Sunday, 1 February 2015

7-things-could-lead-divorce

There are many reasons people choose to get a divorce. Sometimes there is a laundry list of reasons and sometimes there may only be one deciding factor that led to the decision for a divorce. In any event, here is a list of seven things that could lead to the end of a marriage:

Communication

Having the ability to communicate effectively with your spouse is important for a marriage to thrive. Being able to talk openly on any topic and receive positive feedback and support is tantamount to ensuring you don't become another statistic. Because if you can't tell your significant other how, for example, you didn't appreciate their tone of voice last night, resentment will build up to the point where you might not be able to stand being in the same room as them. Your spouse should be like a best friend. You should be able to discuss what's on your mind and feel confident your spouse will want to be there and listen.

Respect

It's a problem if your spouse does not respect you. He/she should respect your ideas, opinions and decisions. In marriage these days there should be no clear line indicating the husband is better than the wife and vice versa. This isn't the 50's. Your significant other should respect you as a person and treat you like an equal.

Finances

Spending too much, not making enough, losing a job and bankruptcy are all reasons people argue over finances. Fighting over money is a serious issue that leads a lot of marriage's straight to divorce. Discuss your limits, know your budget and in the event you or your spouse loses a job or you have to file for bankruptcy, band together and fight the unfortunate turn of events as a team.

Intimacy

Keeping the intimacy alive is very important if you want to maintain a happy, healthy marriage. Without it you could both lose integral pieces of yourselves. Remember when you first met and got married? Intimacy was probably never a question but an immediate response. Have kids and can't find the time? Try to plan it out using a calendar and work it into your schedule. Although that might sound ridiculous and takes away from the spontaneity, it's much better than having no intimacy at all.

Addiction

Whether it's an affinity for nicotine, gambling, video games or drugs an addiction can tear a marriage apart if not addressed and taken care of properly. If it's a lighter addiction, like video gaming, try to sit your spouse down and work out a time frame for when playing is okay and for when it's time to stop.

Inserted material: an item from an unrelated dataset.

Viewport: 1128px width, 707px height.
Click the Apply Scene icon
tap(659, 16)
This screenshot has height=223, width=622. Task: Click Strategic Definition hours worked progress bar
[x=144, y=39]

For the more serious addictions like drugs, drinking and gambling a more dramatic avenue should be explored. Make sure the proper steps are taken to get your spouse the professional help that is needed. A lot of trust will be lost and couples therapy should seriously be considered. Your spouse may be the one with the addiction but you're going to need help, too.

Abuse

Abuse in a relationship can be mental, emotional and/or physical. Mental and emotional abuse consists of your spouse berating you with harsh words. They demean and belittle you and call you names. This barrage will ultimately result in feelings of worthlessness. Physical abuse is just that - physical. Even if your spouse pushes you that is still considered physical abuse. It is extremely unhealthy and in some instances the physical abuse could become so violent that death could occur. If your spouse abuses you in any way you need to seek out shelter and leave.

Infidelity

People all over handle the infidelity of a spouse in different ways. Some immediately leave, some stay and ignore it, some stay and choose to believe their spouse when they say it won't happen again and some stay but seek counseling for themselves and their partner. Those that choose to stay should seek help. Infidelity can be catastrophic to a marriage and learning the keys to surviving it is extremely important.